**TASK DESCRIPTION:** Among the entries below, which lines run from the line with "Given: Open Confluence from the sidebar" through the line with "At what coordinates"? Retype those, both ends included, exactly and without pictures.

**DATA TO PROCESS:**
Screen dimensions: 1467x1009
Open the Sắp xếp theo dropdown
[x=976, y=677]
...
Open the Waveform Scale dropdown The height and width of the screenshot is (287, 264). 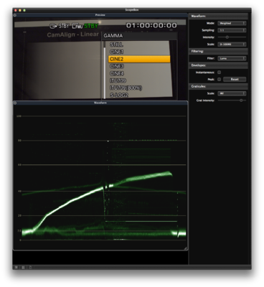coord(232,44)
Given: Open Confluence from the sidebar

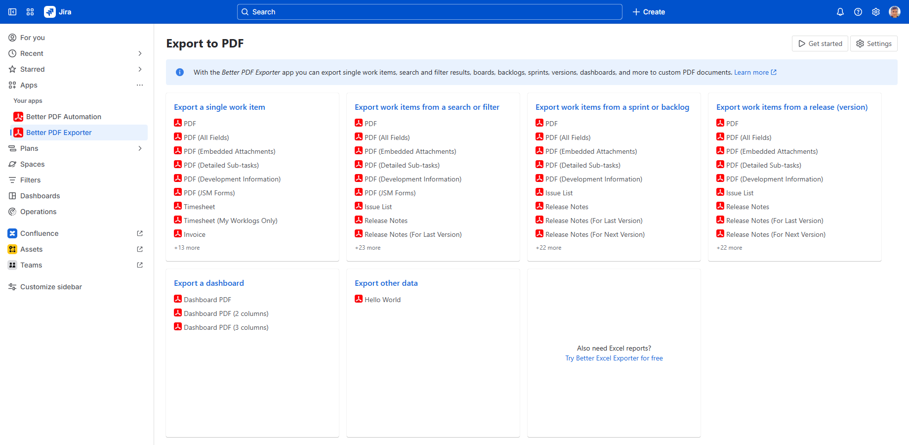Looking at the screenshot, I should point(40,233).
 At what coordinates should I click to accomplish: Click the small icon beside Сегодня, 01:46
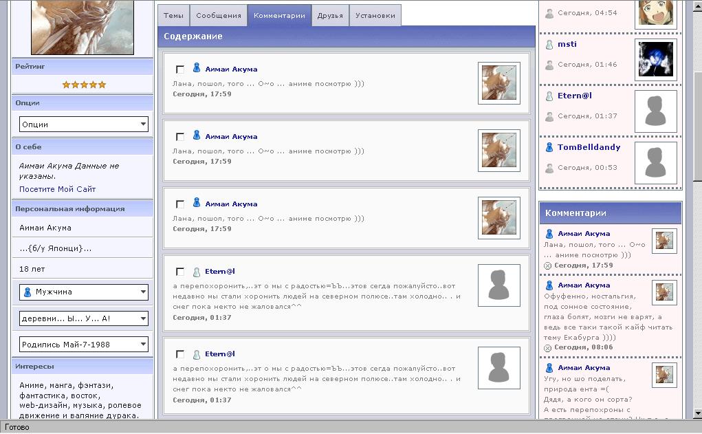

**ANSWER FOR THIS EXERCISE:**
Given: Open Confluence from the sidebar

Looking at the screenshot, I should point(40,233).
 At what coordinates should I click to accomplish: Click the small icon beside Сегодня, 01:46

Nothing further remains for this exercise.